Tuesday, 19 March 2024


MIT researchers demonstrate crowdsourcing to better forecast drug approvals

20 July 2021 | News

In association with Novartis data scientists, MIT highlights the power of crowdsourcing in developing new models that leverage human and artificial intelligence to help biomedical stakeholders de-risk their portfolios

Photo Credit: Freepik

Photo Credit: Freepik

In late 2019, researchers at the MIT Laboratory for Financial Engineering (LFE) and the MIT Computer Science and Artificial Intelligence Laboratory (CSAIL) worked with Novartis—a leading global medicines company—to launch an in-house Data Science and Artificial Intelligence (DSAI) challenge to beat MIT’s machine-learning models for predicting clinical trial outcomes. Results are available in an article in Patterns, a new open-access data science journal published by Cell Press.

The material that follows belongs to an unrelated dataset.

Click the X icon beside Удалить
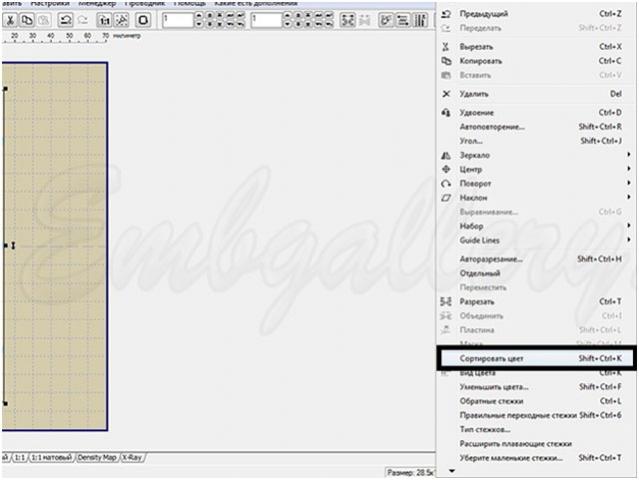The image size is (639, 480). click(x=446, y=94)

The DSAI challenge was built on the work of the MIT research team led by Professor Andrew W. Lo, director of the LFE and principal investigator at CSAIL, and Kien Wei Siah and Chi Heem Wong, (CSAIL students in 2019) used data provided by Informa Pharma Intelligence collaborated with Novartis to validate key features previously found to be associated with regulatory approval, and to learn from industry experts about new features that can improve on our forecasts.

MIT model in association with Novartis data scientists incorporated their own insights into drug development timelines and which data entries should be discarded. They found that one of the strongest predictors of approval was the phase 2 accrual relative to the disease average and that prior approval for any indication, past approvals of other drugs for similar indications, and well-established mechanisms of action all improved the odds of approval. Strong indicators of failure, according to the team’s model, were whether a drug targeted a therapeutic area that has historically demonstrated a much lower probability of success in clinical development (e.g., cancer or Alzheimer’s disease), trial termination, poor patient enrollment, and the absence of an international nonproprietary name for a drug. 

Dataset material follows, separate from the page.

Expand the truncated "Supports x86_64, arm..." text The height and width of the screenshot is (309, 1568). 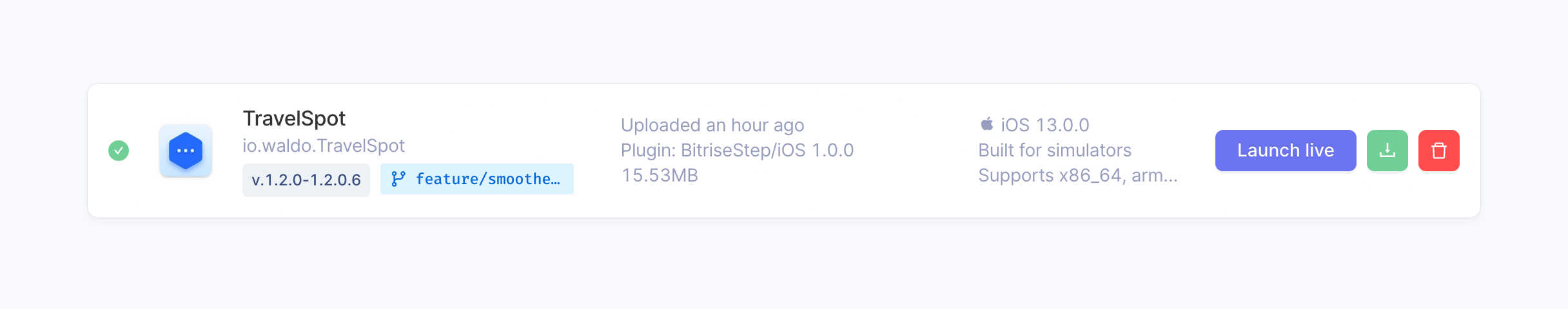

“All stakeholders are affected by the risk of drug development, so we were excited to have an opportunity to work with Novartis to better understand how artificial intelligence can be combined with human intelligence to lower this risk, as well as to lower the cost of capital to the biopharma industry,” said Siah.

“The DSAI challenge highlights the promise of crowdsourcing in developing new predictive models, as well as the opportunity to develop more accurate models with additional data and a broader pool of challenge participants,” added Prof. Lo. “We hope our experience can serve as a template for other universities and biopharma companies to collaborate on their own challenges.”